CHICAGO - Family and friends believe 16-year-old Derrion Albert was beaten to death by other teens because he resisted joining a gang that was forming near Fenger High School on the Far South Side.
"I think they tried to recruit him and he said no and he just tried to go home and they just jumped on him,'' said the Rev. Victor Grandberry, who met with Derrion's family after Thursday night's murder and is acting as their spokesman.
"He was just a nice young man that grew up in the community," added Grandberry, who's been on Fenger's Local School Council for eight years. "Folks just bullied on him, they tried to rob him, they tried to do everything they can." The Fenger sophomore was walking from the school to a nearby bus stop near 111th and Wallace when he was attacked about 3 p.m., police said. Witnesses said a group of teens punched and kicked him in a vacant lot next to the Agape Community Center in the Roseland community. He was pronounced dead three hours later.
People in the area came to Derrion's assistance, and he was taken to Roseland Community Hospital, a little more than a block away, before being transferred Christ Medical Center, police said.
"He was walking to the bus stop but he kept walking because he saw these guys,'' said Grandberry, who said he spoke to witnesses from the school, as well as friends of Derrion. "He didn't have nothing to do with it, he tried to avoid it but he couldn't avoid it.''
Grandberry said gang problems have escalated in the area as rivalry has sharpened between the Gangster Disciples street gang and members of a new gang called ETC. But he did not know if there was a connection between Derrion's slaying and the firing of shots outside the school earlier in the day that police said was gang-related.
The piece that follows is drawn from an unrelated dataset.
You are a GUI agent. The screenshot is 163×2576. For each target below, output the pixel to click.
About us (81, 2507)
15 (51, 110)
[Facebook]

Grandberry faulted school and police officials for not beefing up patrols in the neighborhood. He said there were fights at the school on Wednesday that sparked the shooting at the school Thursday.
"That should have let them know to have more police protection in the area,'' said Grandberry.
He said schools are closed today, but warned there could be more violence at the school when classes resume Monday. Grandberry said he has reached out to police officials but has been unsuccessful in contacting Chicago Public Schools chief Ron Huberman.
Family said Derrion was a good student and helpful child. He had lived with his younger sister's grandmother for the last two years but recently moved in with a cousin, according to the grandmother, Eunice Cross.
Cross said Derrion had lived with her on and off since his grandmother died. He did not want to live with his mother in Downstate Mount Vernon. His mother was expected to come to Chicago today to be with relatives, including the cousin Derrion was staying with, Cross said.
Derrion "wasn't a problem child," always obeying her, helping out when asked to take the trash out or doing other chores around the house, Cross said.
"He never gave me trouble. He wasn't disrespectful at all," Cross said. "He was a smart boy, he went to school, and he got good grades." He doted on his sister and treated Cross like a grandmother, she said.
In addition to his 10-year-old half-sister, Derrion also has a half-brother and half-sister who are his father's children, Cross said.
Cross' own daughter, Monique Cross, was slain by an estranged boyfriend in 2004. She said she finds it difficult to sum up a life in a few sentences. "It's pretty hard for me to put into words for anyone what someone was like."